Daniel Wheeler remembers how it felt to don a girl's suit to compete as a swimmer in high school. Waiting to dive into the pool, the eyes of onlookers upon him, was excruciating.
"It hurt my mental health so badly,” Wheeler said. “Like there were times, when, even though I love to swim, I didn't want to get into the water."
Today Wheeler, 21, wears the correct suit when he swims for the men's team at Nebraska Wesleyan University. Assigned a girl at birth, Wheeler came out as a transgender man in college.
“It was a little scary. I didn't know if I would be accepted. I didn't know, like, if I was going to get beaten down and told I couldn't swim,” he said. “But I thought I knew what was best for me, and I did.”
Then he did what no other student athlete at Nebraska Wesleyan had done before: He left the women's squad and joined the men's. His life changed.
"I love it. I finally feel like I'm wearing the right type of suit for me,” Wheeler said. “I finally feel like I'm comfortable, because that's what we wear for hours upon hours a day. We are very, very exposed to the world. People see our bodies.”
Wheeler competes for a private university that supported his transition, and he lives in Nebraska – a red state – which does not have state laws banning transgender youth participation in sports.
While transgender male athletes like Wheeler are not the focus of lawmakers who support these laws, watching attempts in neighboring states to legislate what some term "gender participation" hurts.
Midwest lawmakers have been targeting transgender athletes. Here's where the law stands now
“Being trans has benefited my mental health,” Wheeler said. “Also being a swimmer has benefited my mental health. And they're taking away those opportunities, especially for people who are so young. It's not like we're hurting anyone by doing this.”
Around the country, lawmakers who support gender participation legislation say high school and college transgender athletes are, in fact, hurting others. They say banning transgender girls and women from competing in high school and college protects non-trans female athletes from advantages in athletic prowess that competitors transitioning from male to female may have.

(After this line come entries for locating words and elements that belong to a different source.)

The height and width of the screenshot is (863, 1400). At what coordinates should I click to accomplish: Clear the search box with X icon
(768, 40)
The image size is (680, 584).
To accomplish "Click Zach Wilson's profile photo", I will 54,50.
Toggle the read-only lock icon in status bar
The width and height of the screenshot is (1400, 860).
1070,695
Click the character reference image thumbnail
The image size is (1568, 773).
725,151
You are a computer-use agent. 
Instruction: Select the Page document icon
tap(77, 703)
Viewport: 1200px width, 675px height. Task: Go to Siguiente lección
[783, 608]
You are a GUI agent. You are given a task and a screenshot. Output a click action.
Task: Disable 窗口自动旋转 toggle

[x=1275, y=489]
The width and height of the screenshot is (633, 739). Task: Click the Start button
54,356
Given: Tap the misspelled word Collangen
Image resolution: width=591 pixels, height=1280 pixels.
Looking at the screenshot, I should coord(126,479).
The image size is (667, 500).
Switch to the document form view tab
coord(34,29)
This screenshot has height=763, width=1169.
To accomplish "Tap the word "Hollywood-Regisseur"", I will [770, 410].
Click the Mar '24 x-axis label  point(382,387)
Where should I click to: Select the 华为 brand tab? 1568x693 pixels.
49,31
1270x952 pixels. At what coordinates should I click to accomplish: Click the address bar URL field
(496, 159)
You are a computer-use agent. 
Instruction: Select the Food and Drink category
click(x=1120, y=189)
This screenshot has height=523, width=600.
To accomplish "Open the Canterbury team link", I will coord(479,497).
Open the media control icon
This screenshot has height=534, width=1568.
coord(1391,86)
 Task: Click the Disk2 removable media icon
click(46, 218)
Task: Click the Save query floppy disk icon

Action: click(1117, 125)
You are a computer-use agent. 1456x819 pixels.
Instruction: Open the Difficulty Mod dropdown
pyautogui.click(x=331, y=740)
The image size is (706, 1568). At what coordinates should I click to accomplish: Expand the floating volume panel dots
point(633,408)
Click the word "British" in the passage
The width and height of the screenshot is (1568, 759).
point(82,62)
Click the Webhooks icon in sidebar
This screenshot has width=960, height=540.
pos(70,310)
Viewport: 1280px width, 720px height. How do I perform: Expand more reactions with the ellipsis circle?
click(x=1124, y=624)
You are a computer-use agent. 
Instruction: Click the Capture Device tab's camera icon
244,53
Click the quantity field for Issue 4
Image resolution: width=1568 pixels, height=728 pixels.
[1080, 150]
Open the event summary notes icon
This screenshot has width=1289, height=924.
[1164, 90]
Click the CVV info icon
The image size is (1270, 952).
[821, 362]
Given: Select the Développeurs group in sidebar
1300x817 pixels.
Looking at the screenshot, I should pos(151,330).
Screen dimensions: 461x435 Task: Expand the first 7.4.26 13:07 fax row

Opponents of such measures call them discriminatory and point to state high school athletic associations and the NCAA, which already have created guidelines and protocols for gender participation.
“We want to do everything that we can to support our students to build that sense of belonging to make sure that our students are welcome,” said Dr. Sarah Kelen, vice president for student life at Nebraska Wesleyan. “Diversity is one of our core values, and so there was nothing to decide.”
Nebraska Wesleyan, an NCAA Division III school, followed NCAA guidance as Wheeler moved from the women's to the men's swim team.
"We have a student who wants to participate in athletics. That student is eligible to participate in athletics, and we want to support that student,” Kelen said. “We really value belonging and for our students to feel that they belong, regardless of the identities that they bring to us.”
“I have seen a lot of the laws and a bunch of it is just fear of what could come; it's not what actually exists. Because if they looked at what actually exists, this is people wanting to be themselves."